Agree. I would also ask about the hardness. Presumably the water is medium hard or harder with that high a pH, but this is not necessarily so, and the GH (general hardness) and KH (carbonate hardness or Alkalinity) is also important as they are somewhat connected to the pH.
As the well water is not municipal, you will have to test it yourself (rather than ask the water supply folks). Will the fish store test hardness? That would save you buying the two kits and only using them once. If they will, get the GH and KH and ask them to give you the numbers, not something vague like "hard" which tells us little if anything.
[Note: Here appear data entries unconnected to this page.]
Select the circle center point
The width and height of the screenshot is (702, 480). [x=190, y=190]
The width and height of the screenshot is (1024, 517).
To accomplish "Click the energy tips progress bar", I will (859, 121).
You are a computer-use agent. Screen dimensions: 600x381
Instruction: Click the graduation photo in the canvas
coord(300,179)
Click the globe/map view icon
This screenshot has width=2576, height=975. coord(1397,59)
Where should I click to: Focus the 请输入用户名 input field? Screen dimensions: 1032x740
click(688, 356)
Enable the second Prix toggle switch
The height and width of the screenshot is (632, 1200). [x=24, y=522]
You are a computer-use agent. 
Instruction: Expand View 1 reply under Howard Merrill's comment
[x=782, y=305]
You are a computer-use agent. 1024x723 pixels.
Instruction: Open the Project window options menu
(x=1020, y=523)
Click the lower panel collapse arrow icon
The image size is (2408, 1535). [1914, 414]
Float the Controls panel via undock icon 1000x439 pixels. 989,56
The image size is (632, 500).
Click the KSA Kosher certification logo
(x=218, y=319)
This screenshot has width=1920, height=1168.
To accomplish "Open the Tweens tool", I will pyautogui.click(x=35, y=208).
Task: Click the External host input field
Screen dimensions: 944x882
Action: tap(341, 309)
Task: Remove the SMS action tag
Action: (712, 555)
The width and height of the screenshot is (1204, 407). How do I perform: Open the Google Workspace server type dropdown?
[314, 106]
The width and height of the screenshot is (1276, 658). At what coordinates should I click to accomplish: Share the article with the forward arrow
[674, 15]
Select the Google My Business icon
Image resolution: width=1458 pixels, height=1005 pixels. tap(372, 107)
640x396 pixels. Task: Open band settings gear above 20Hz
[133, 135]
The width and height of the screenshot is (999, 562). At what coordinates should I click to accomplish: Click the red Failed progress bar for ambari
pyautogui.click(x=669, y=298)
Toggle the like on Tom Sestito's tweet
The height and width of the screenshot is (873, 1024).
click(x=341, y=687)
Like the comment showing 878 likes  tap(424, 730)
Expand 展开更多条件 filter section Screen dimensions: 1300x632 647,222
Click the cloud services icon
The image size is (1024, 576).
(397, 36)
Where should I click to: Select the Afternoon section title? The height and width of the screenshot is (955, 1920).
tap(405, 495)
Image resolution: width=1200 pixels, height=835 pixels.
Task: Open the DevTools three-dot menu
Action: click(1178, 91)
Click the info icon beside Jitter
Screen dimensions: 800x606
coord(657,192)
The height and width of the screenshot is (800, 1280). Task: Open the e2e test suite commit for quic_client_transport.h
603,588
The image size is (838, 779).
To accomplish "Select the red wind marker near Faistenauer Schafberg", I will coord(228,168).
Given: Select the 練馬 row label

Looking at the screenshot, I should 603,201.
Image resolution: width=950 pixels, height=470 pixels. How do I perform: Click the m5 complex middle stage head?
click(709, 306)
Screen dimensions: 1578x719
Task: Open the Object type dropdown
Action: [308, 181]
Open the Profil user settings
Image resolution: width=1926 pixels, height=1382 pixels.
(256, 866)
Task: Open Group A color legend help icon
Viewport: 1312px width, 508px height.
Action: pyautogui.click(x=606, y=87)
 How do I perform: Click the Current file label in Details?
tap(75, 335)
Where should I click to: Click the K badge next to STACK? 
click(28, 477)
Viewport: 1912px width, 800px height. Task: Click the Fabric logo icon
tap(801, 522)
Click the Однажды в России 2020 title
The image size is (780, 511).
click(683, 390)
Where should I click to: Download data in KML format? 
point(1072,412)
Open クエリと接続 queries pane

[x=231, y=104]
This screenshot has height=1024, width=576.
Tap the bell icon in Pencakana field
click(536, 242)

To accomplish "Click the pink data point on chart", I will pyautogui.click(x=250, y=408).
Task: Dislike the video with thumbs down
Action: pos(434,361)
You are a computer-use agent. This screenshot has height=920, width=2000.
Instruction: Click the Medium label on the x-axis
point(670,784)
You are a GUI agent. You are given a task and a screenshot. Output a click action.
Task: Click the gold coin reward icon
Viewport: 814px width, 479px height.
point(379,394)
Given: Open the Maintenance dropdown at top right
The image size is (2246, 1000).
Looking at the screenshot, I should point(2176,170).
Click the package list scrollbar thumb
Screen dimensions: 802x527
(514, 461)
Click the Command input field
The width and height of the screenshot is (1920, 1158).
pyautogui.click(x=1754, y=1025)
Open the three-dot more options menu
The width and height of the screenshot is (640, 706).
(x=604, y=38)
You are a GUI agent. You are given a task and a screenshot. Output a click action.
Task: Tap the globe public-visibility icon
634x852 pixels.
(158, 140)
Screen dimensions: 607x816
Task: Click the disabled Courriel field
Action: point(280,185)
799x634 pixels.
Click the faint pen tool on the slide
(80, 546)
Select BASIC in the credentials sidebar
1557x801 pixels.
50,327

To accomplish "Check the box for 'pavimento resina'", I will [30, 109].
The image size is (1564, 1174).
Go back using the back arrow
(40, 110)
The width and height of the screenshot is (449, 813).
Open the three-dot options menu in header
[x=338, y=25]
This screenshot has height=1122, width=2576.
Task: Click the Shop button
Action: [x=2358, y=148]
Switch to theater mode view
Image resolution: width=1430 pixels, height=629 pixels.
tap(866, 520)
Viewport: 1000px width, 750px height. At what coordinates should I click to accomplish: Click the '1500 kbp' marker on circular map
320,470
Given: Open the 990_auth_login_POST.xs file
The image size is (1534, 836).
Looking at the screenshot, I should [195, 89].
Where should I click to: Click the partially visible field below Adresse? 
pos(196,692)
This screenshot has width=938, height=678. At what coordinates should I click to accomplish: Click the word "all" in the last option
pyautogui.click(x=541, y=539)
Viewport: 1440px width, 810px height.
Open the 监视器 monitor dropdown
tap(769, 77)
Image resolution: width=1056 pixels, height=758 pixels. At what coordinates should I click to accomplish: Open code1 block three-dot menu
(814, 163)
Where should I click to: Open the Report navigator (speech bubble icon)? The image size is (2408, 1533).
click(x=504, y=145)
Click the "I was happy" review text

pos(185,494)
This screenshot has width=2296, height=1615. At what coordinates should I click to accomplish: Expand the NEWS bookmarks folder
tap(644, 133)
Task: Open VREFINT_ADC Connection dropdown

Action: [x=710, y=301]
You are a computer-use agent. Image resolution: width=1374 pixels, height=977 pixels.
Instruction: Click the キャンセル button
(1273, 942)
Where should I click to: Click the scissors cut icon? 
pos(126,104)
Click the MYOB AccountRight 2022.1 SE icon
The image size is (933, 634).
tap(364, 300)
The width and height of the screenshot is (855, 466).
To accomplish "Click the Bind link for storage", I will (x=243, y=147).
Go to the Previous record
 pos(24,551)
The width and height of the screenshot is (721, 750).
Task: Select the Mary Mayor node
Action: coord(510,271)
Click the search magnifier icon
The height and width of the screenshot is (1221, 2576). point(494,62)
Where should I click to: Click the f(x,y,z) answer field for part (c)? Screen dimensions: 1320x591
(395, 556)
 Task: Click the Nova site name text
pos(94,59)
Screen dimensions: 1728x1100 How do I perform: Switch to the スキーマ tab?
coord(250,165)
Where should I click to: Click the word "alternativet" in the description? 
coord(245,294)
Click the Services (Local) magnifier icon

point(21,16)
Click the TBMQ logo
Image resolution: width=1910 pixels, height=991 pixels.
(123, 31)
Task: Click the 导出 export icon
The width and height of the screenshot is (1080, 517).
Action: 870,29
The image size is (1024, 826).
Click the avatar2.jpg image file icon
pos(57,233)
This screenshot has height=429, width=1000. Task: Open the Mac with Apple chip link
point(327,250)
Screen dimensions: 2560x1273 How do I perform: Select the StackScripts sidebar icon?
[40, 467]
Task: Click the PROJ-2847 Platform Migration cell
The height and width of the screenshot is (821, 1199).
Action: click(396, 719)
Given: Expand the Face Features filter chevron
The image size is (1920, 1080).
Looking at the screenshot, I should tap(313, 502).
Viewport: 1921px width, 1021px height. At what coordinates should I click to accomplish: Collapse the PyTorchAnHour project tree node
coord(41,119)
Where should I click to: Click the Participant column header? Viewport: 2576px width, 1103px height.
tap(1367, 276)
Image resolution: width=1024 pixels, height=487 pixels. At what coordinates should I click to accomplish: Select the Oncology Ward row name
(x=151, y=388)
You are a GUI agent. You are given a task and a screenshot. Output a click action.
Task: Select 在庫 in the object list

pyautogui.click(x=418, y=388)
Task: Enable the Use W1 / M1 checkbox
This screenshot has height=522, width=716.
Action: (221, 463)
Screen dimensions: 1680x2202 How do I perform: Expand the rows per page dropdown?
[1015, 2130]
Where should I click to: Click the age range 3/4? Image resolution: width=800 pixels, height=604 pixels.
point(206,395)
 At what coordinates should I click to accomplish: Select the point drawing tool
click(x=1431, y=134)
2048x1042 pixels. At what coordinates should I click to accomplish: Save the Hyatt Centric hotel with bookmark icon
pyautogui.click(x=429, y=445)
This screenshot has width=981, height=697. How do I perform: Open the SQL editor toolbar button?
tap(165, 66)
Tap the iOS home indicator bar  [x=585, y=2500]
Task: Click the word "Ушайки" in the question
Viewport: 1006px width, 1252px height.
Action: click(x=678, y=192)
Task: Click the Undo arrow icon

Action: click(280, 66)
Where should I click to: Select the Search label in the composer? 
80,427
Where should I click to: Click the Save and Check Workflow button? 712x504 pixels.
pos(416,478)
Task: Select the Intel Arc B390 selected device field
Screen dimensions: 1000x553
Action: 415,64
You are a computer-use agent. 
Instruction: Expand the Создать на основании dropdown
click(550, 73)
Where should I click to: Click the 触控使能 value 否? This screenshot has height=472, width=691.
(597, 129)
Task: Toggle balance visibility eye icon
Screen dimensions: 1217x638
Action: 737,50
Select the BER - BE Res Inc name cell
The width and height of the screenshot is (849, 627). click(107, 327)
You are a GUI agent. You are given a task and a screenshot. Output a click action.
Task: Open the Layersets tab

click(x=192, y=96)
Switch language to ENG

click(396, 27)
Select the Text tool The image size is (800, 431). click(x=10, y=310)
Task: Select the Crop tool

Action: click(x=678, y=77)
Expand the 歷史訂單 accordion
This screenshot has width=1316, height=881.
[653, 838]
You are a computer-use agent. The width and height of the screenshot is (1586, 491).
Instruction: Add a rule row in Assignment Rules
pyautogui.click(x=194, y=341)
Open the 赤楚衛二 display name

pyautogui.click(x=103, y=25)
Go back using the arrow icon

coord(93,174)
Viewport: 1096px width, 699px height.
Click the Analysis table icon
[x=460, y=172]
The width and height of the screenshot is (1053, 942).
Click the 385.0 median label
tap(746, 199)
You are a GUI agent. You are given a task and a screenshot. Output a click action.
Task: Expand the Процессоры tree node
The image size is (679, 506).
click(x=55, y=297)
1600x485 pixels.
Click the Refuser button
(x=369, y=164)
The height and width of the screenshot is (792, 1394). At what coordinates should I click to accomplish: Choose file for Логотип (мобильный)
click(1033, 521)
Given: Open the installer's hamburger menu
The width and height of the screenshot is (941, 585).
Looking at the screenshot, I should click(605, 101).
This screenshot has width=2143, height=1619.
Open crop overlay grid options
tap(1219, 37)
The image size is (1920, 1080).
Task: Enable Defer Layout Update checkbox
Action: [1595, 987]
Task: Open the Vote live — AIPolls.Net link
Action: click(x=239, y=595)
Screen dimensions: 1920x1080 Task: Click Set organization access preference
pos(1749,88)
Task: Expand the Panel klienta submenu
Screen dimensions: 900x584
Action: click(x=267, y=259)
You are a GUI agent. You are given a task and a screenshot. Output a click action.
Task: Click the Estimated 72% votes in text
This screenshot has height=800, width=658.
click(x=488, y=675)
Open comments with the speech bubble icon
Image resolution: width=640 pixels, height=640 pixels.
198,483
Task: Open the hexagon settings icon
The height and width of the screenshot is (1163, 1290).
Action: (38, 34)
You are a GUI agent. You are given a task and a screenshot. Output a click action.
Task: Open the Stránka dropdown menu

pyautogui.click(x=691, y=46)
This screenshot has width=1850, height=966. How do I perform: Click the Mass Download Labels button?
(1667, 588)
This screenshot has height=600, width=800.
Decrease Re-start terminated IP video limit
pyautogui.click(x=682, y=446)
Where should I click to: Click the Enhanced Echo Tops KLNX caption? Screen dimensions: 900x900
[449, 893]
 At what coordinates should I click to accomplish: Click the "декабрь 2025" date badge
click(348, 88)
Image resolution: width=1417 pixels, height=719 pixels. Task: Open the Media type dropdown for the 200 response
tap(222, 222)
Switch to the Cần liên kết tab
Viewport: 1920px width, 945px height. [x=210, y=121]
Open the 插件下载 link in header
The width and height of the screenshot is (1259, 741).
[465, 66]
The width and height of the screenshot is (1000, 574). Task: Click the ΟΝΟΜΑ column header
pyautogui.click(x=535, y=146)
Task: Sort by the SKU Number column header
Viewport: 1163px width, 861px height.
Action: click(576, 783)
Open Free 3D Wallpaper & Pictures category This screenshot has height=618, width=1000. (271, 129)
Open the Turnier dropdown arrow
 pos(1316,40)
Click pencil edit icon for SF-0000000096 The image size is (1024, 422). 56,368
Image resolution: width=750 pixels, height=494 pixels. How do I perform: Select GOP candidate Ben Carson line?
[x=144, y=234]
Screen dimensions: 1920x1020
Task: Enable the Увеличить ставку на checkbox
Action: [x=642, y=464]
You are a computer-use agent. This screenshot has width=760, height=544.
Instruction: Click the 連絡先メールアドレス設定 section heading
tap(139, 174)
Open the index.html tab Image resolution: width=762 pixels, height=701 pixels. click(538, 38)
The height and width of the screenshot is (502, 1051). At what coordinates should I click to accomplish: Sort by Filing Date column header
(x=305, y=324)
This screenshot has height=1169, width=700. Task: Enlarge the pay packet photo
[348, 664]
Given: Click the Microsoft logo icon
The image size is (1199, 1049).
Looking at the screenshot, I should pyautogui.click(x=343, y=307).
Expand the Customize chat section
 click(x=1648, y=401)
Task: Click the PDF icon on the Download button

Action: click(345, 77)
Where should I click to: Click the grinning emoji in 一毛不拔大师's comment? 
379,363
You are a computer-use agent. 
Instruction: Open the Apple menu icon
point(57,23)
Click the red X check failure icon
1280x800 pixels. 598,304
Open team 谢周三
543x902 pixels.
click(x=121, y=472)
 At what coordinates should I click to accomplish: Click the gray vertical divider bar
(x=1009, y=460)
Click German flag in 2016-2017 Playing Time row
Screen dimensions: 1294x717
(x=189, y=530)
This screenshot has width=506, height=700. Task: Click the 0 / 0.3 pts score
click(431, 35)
Degrees of GH is significant as it affects fish, as does pH.
If you want to read more background on hardness and pH, here's my article: http://www.tropicalfishkeeping.com/f...quarium-73276/
So to the fish; there is some adaptability but this is limited and it can have detrimental effects long-term. You can read more in my article on stress: http://www.tropicalfishkeeping.com/f...um-fish-98852/
Before deciding if it is feasible to adjust the water, or necessary, we should get those numbers so we will know what will be required. But in the interim, you can browse our profiles [second tab from the left in the blue bar across the top of the page] for fish that prefer hard water and some that will manage depending how hard it turns out to be. There are rainbowfish (though only 3 species so far) under Atherinids, some small fish under Cyprinids, a few under Characins, some cichlids, and some under Catfish. Then of course all the livebearers. And finally, in a large tank, rift lake cichlids.